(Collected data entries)
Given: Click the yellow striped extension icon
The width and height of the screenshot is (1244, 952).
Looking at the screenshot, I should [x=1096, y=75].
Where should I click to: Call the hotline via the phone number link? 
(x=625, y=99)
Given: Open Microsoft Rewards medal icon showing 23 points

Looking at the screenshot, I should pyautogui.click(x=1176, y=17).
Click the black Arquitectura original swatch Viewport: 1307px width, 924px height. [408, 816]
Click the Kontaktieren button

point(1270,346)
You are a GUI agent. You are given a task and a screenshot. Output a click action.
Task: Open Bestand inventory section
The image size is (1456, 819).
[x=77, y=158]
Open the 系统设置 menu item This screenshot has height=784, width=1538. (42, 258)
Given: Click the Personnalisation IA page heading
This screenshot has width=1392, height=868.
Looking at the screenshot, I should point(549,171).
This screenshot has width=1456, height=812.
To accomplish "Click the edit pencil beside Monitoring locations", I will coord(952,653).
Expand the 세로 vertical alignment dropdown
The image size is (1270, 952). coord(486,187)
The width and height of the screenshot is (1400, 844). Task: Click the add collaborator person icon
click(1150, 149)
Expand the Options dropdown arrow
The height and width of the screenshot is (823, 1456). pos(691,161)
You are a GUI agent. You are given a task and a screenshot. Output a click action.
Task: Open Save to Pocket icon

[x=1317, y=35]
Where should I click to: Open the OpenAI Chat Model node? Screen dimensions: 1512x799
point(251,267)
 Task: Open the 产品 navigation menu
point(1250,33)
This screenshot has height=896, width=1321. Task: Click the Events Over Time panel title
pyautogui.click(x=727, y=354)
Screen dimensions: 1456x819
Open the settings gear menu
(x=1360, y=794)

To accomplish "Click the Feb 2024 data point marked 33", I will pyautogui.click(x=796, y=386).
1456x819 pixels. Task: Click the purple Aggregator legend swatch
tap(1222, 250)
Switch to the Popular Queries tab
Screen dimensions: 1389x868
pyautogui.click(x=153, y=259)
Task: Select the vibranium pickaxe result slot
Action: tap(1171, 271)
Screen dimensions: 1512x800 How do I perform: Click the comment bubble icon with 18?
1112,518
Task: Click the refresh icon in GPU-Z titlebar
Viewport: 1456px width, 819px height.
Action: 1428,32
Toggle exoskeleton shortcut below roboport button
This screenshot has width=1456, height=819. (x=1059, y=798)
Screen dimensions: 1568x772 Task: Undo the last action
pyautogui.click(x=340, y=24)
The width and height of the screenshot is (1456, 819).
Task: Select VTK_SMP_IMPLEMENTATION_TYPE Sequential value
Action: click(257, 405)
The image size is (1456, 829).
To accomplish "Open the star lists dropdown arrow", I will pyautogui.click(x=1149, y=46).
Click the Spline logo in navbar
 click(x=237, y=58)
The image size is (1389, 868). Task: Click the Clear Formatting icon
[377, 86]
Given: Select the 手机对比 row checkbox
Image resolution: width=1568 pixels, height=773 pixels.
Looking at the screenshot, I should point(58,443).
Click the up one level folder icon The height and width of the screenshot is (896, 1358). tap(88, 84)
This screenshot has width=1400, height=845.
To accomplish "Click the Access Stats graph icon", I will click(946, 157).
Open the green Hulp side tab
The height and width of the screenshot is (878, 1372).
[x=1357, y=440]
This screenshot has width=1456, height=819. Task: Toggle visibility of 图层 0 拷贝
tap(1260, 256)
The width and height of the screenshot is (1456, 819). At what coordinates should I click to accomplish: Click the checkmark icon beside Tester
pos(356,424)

▶ **Task objective**: Your answer must be the complete data, repeated word for word.

▶ **Solution for this exercise**:
Given: Click the yellow striped extension icon
The width and height of the screenshot is (1244, 952).
Looking at the screenshot, I should [x=1096, y=75].
Where should I click to: Call the hotline via the phone number link? 
(x=625, y=99)
Given: Open Microsoft Rewards medal icon showing 23 points

Looking at the screenshot, I should pyautogui.click(x=1176, y=17).
Click the black Arquitectura original swatch Viewport: 1307px width, 924px height. [408, 816]
Click the Kontaktieren button

point(1270,346)
You are a GUI agent. You are given a task and a screenshot. Output a click action.
Task: Open Bestand inventory section
The image size is (1456, 819).
[x=77, y=158]
Open the 系统设置 menu item This screenshot has height=784, width=1538. (42, 258)
Given: Click the Personnalisation IA page heading
This screenshot has width=1392, height=868.
Looking at the screenshot, I should point(549,171).
This screenshot has width=1456, height=812.
To accomplish "Click the edit pencil beside Monitoring locations", I will coord(952,653).
Expand the 세로 vertical alignment dropdown
The image size is (1270, 952). coord(486,187)
The width and height of the screenshot is (1400, 844). Task: Click the add collaborator person icon
click(1150, 149)
Expand the Options dropdown arrow
The height and width of the screenshot is (823, 1456). pos(691,161)
You are a GUI agent. You are given a task and a screenshot. Output a click action.
Task: Open Save to Pocket icon

[x=1317, y=35]
Where should I click to: Open the OpenAI Chat Model node? Screen dimensions: 1512x799
point(251,267)
 Task: Open the 产品 navigation menu
point(1250,33)
This screenshot has height=896, width=1321. Task: Click the Events Over Time panel title
pyautogui.click(x=727, y=354)
Screen dimensions: 1456x819
Open the settings gear menu
(x=1360, y=794)

To accomplish "Click the Feb 2024 data point marked 33", I will pyautogui.click(x=796, y=386).
1456x819 pixels. Task: Click the purple Aggregator legend swatch
tap(1222, 250)
Switch to the Popular Queries tab
Screen dimensions: 1389x868
pyautogui.click(x=153, y=259)
Task: Select the vibranium pickaxe result slot
Action: tap(1171, 271)
Screen dimensions: 1512x800 How do I perform: Click the comment bubble icon with 18?
1112,518
Task: Click the refresh icon in GPU-Z titlebar
Viewport: 1456px width, 819px height.
Action: 1428,32
Toggle exoskeleton shortcut below roboport button
This screenshot has width=1456, height=819. (x=1059, y=798)
Screen dimensions: 1568x772 Task: Undo the last action
pyautogui.click(x=340, y=24)
The width and height of the screenshot is (1456, 819).
Task: Select VTK_SMP_IMPLEMENTATION_TYPE Sequential value
Action: click(257, 405)
The image size is (1456, 829).
To accomplish "Open the star lists dropdown arrow", I will pyautogui.click(x=1149, y=46).
Click the Spline logo in navbar
 click(x=237, y=58)
The image size is (1389, 868). Task: Click the Clear Formatting icon
[377, 86]
Given: Select the 手机对比 row checkbox
Image resolution: width=1568 pixels, height=773 pixels.
Looking at the screenshot, I should point(58,443).
Click the up one level folder icon The height and width of the screenshot is (896, 1358). tap(88, 84)
This screenshot has width=1400, height=845.
To accomplish "Click the Access Stats graph icon", I will click(946, 157).
Open the green Hulp side tab
The height and width of the screenshot is (878, 1372).
[x=1357, y=440]
This screenshot has width=1456, height=819. Task: Toggle visibility of 图层 0 拷贝
tap(1260, 256)
The width and height of the screenshot is (1456, 819). At what coordinates should I click to accomplish: Click the checkmark icon beside Tester
pos(356,424)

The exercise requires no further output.